PROVIDED ENTRIES: Begin
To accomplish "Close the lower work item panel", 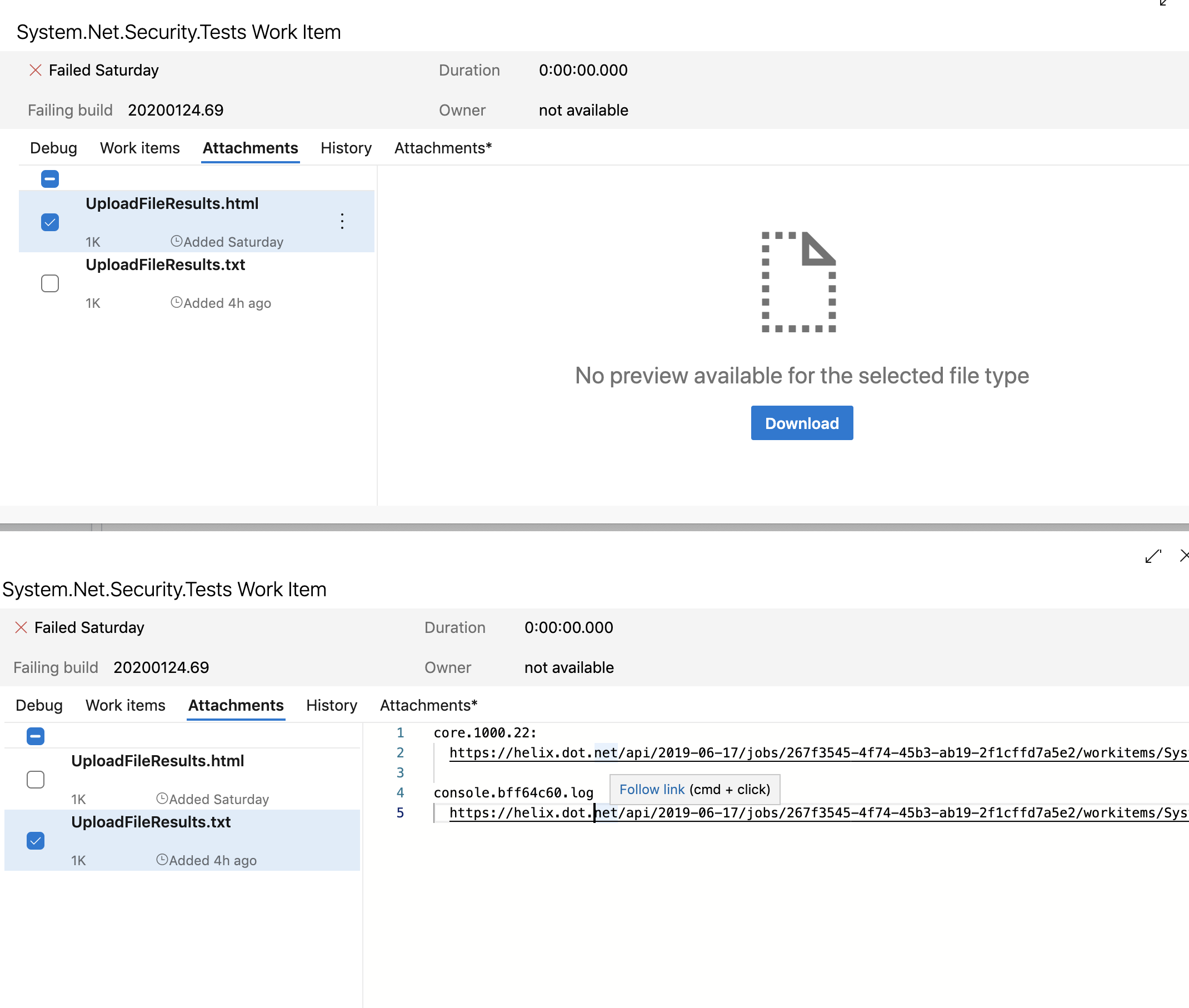I will click(1184, 556).
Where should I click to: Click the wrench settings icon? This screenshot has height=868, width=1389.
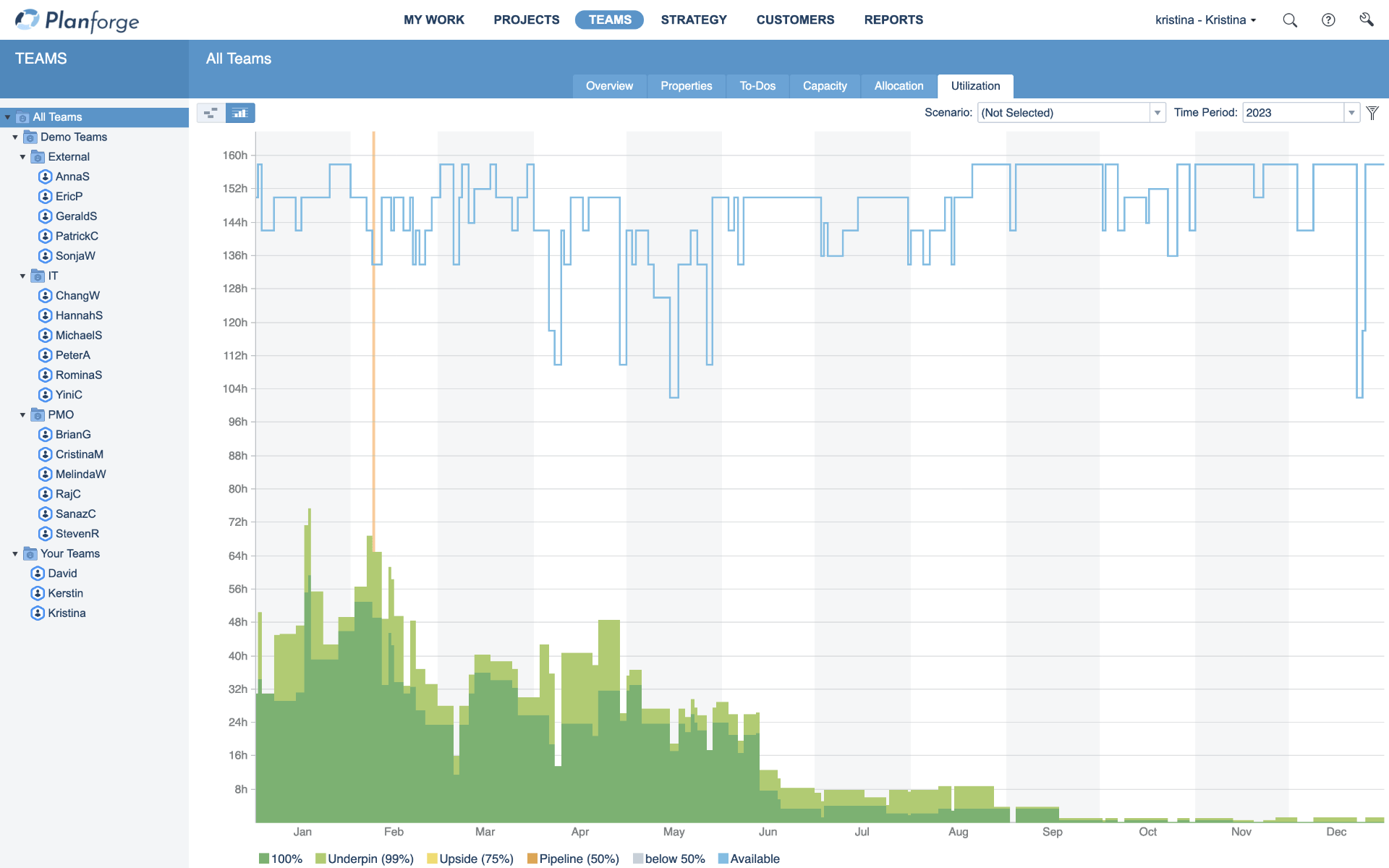click(1366, 20)
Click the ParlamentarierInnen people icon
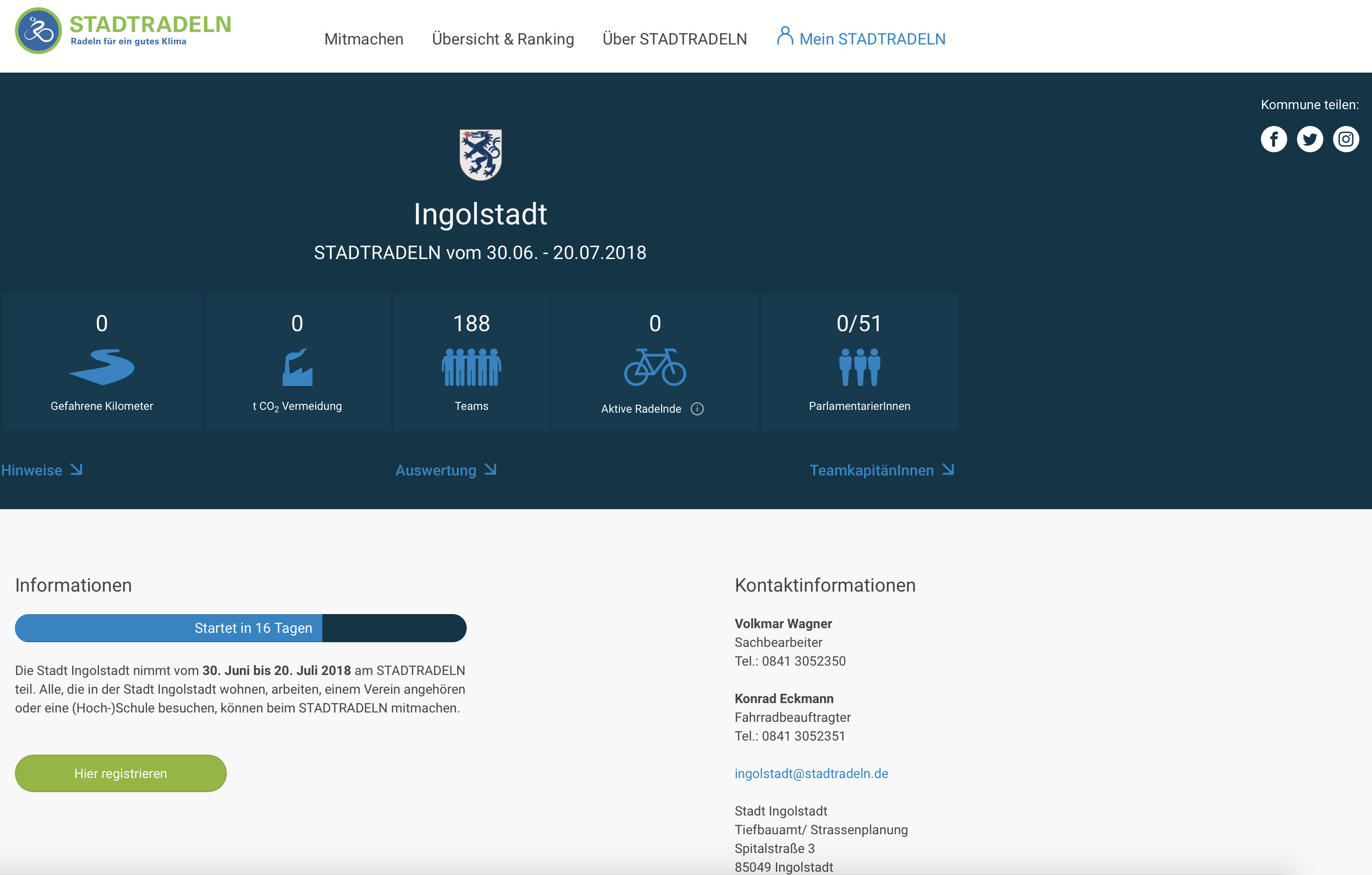The height and width of the screenshot is (875, 1372). 859,367
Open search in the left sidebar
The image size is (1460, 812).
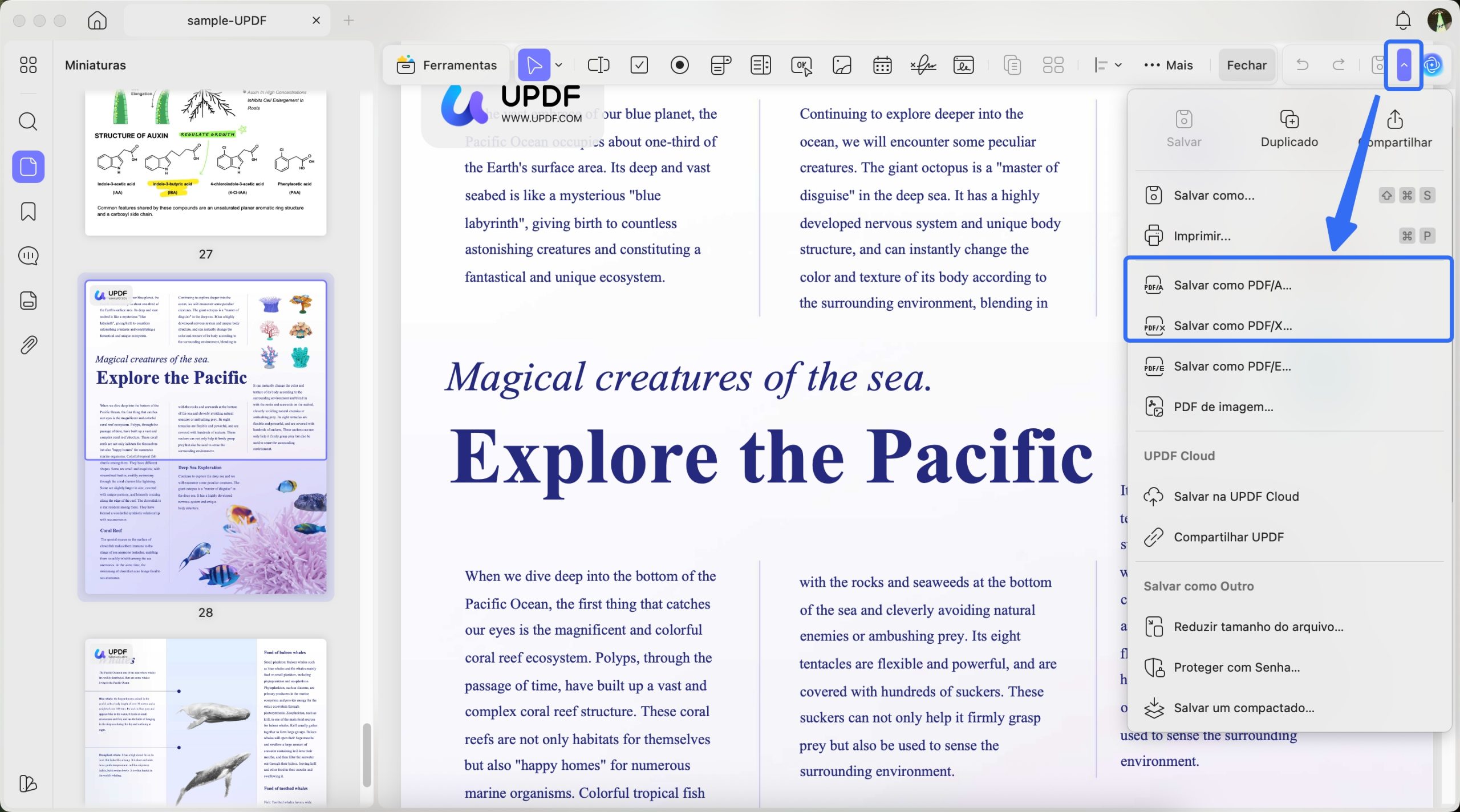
PROVIDED ENTRIES: End
TASK ITEM: Beginning at the line that contains "Open search in the left sidebar" and ending at the last line of the data, return each line exactly; no picture belongs in the copy.

EXPECTED ANSWER:
Open search in the left sidebar
The image size is (1460, 812).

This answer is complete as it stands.